Donnes Poem Death Be Not Proud
In the poem "Death Be Not Proud," written by John Donne death is personified. The personification of death creates a feeling that death is less powerful than we think. Donne creates and image of death that is not mysterious, not in control, and a slave of low status. He does this by undermining the idea of death as bound to the rules of "fate, chance, kings, and desperate men." He insists that death is no more powerful than any mortal is. Suggesting that death is not mysterious is the word slave. Directed to death, "thou art slave" forms an unthreatening stance of death because slaves are not threatening. This is due to the connections that go with the word slave. A slave is bound in submission to a master therefore having no say in what he or she can do. Death, in being personified into a slave that has many masters, is more extremely bound. This lack of freedom that death has in choosing its victims takes away any reason to be fearful of it. Power comes from being able to control something. Here death is the one being controlled by other outside forces that have power over how and when death can do its work.

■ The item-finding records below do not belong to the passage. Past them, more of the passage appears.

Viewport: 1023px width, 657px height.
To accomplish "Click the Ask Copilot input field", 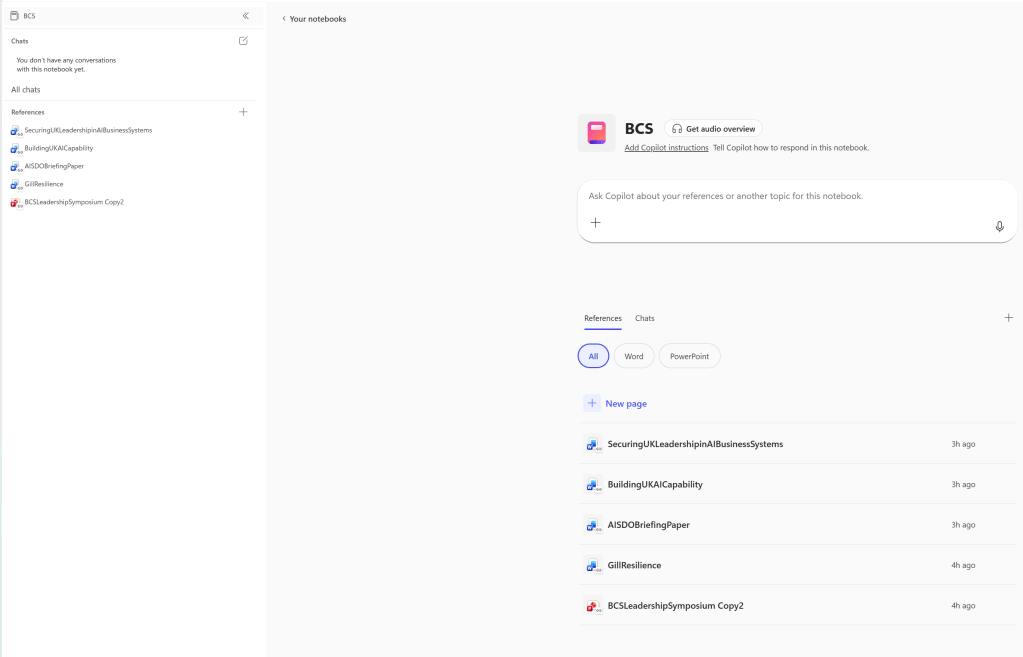I will 780,197.
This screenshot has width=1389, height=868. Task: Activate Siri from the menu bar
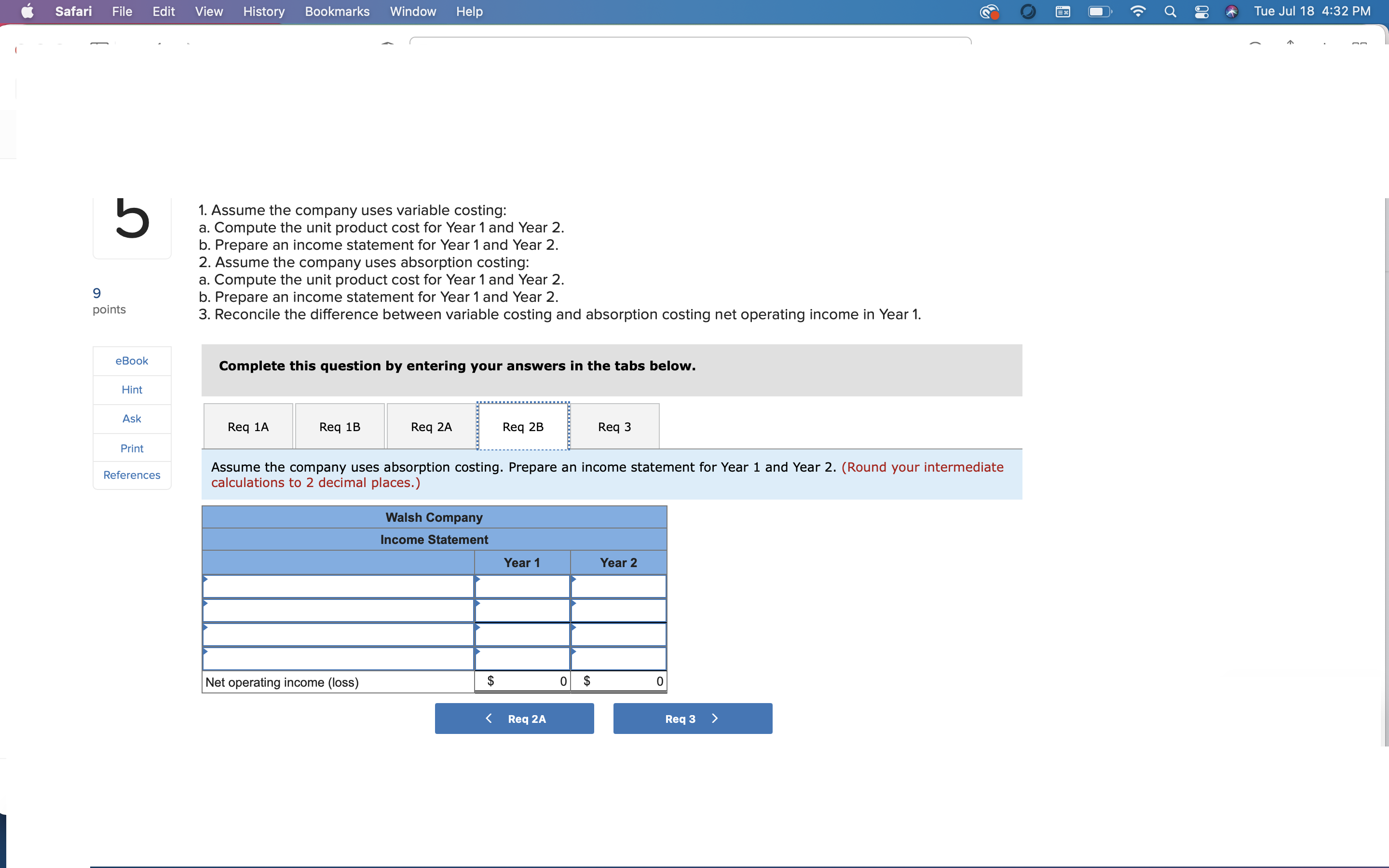[1232, 12]
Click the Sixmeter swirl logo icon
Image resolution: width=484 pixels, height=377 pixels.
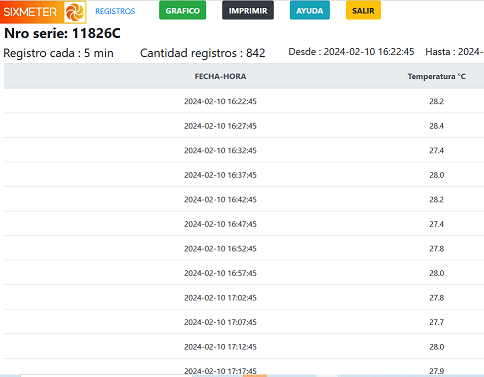click(x=75, y=12)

Death casts fear into mortals because it is unknown as to what happens in the afterworld. This poem creates a sense that we know who death is. For example we can see how death is a poor beggar on the street. This would make death a non-threatening person. He is a low class citizen that is just waiting for an opportunity to feast when his master allows. Donne produces this low-life death figure by associating him with "poison, war, and sickness." These are all things that less fortunate mortals deal with on a daily basis. These are dreadful things that are not good. Death personified is subject to these horrible circumstances therefore is very low in stature. If death can only reap his vengeance with such low standards governing him, then death is as low as what he works for. Death becomes less mysterious and something which we are not afraid of.
It is threatening to death personified to say that he relies on something else to do his work. Death has to play by the rules just as humans do. In the example of death being a slave to a king is suggesting that death is less powerful than a mortal is. If a king can order another person to death and by what means he pleases, death again is at command and is subordinate to a man. Therefor man should not fear death because man can control death.